Goal 1 – For the forum thread about the surprise frog, say whether each statement agrees with it: (a) The poster has kept the Auratus since January of this year. (b) The poster placed the two frogs together on purpose. (c) The 40 gallon breeder already has its door. Answer each with yes or no, and quote the words of the thread that settle it.
Goal 2 – Write out the passage of the forum thread about the surprise frog between "I must emphasize: I" and "seemingly spontaneously generated!", inclusive.

Excerpt –
# OH MY GOSH HELP NEW FROG



## ArtTeacherFrogger (12 mo ago)

So! I have a solo tank with a solo Auratus. It’s been alone for as long as I’ve had it, since January of this year. I was misting the enclosure and noticed some movement and holy mother have mercy if there wasn’t ANOTHER FROG IN THERE!? It looks to me like a juvenile Anthony’s dart frog? But I don’t know what to do! I don’t have another enclosure ready, I’m building out my 40 gallon breeder but it’s a vert conversion and I don’t have the door yet. Please help. Should I just leave them both in the current viv? The Auratus is not stressed at all, they’re fat as butter. The juvenile is very active and eating fruit flies! The tank is an 18x18x12. This is the best picture I could get without stressing him out.


----------



## ArtTeacherFrogger (12 mo ago)

I must emphasize: I DID NOT put these frogs together. I thought I was buying a bioactive viv with one Auratus in it. And then all of a sudden, there’s a froglet in my tank from a totally different genus that seemingly spontaneously generated!


----------



## Scott (Feb 17, 2004)

Take a look at pictures of "Afrixalus" type frogs (African Reed Frogs). Search on the term Afrixalus and your frog shows up as one of the first images.

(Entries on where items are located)
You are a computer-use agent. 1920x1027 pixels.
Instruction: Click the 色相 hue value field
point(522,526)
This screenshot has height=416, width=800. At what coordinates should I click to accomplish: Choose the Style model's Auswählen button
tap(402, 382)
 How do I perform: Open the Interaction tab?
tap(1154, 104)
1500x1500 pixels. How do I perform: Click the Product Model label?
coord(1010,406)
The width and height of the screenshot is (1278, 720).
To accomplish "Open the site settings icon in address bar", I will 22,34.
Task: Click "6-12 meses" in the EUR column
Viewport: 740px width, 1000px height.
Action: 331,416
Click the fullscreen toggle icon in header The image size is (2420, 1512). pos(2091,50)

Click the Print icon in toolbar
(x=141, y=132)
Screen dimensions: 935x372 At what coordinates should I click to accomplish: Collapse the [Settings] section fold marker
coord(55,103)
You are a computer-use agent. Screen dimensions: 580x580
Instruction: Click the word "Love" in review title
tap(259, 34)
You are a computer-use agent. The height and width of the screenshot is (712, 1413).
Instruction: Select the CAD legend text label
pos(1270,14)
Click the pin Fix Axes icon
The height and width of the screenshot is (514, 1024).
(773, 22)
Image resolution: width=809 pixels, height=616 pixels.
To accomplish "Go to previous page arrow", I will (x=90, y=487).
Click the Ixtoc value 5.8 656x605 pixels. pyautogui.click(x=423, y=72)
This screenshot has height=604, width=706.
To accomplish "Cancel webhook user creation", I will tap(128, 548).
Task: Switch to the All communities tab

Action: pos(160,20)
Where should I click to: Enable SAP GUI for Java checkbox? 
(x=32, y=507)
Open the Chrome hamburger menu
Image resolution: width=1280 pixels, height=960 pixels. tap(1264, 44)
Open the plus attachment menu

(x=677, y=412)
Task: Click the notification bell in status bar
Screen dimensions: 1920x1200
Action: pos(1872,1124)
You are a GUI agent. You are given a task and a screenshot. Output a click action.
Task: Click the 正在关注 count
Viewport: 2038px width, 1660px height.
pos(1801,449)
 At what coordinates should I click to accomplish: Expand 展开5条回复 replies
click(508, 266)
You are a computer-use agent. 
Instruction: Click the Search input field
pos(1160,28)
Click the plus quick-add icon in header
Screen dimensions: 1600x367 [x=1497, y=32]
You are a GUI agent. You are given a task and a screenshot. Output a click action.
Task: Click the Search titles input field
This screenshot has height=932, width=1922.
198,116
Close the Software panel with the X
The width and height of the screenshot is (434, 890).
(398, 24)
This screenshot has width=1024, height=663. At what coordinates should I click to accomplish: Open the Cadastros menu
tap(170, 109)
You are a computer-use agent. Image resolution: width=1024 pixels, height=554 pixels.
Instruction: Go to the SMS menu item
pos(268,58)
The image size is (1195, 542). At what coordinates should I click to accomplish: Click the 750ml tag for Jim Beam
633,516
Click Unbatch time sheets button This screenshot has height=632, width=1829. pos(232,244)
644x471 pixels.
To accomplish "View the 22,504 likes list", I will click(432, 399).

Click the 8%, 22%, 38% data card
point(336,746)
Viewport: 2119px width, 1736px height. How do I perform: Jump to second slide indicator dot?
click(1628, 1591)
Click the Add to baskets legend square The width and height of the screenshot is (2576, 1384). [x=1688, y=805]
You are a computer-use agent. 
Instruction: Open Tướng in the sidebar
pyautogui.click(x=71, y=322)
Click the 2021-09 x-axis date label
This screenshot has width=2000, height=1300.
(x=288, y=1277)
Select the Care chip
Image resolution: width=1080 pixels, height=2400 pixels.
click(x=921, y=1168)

Exercise result 1 –
(a) Yes: "since January of this year"
(b) No: "I DID NOT put these frogs together."
(c) No: "I don’t have the door yet."

Exercise result 2 –
I must emphasize: I DID NOT put these frogs together. I thought I was buying a bioactive viv with one Auratus in it. And then all of a sudden, there’s a froglet in my tank from a totally different genus that seemingly spontaneously generated!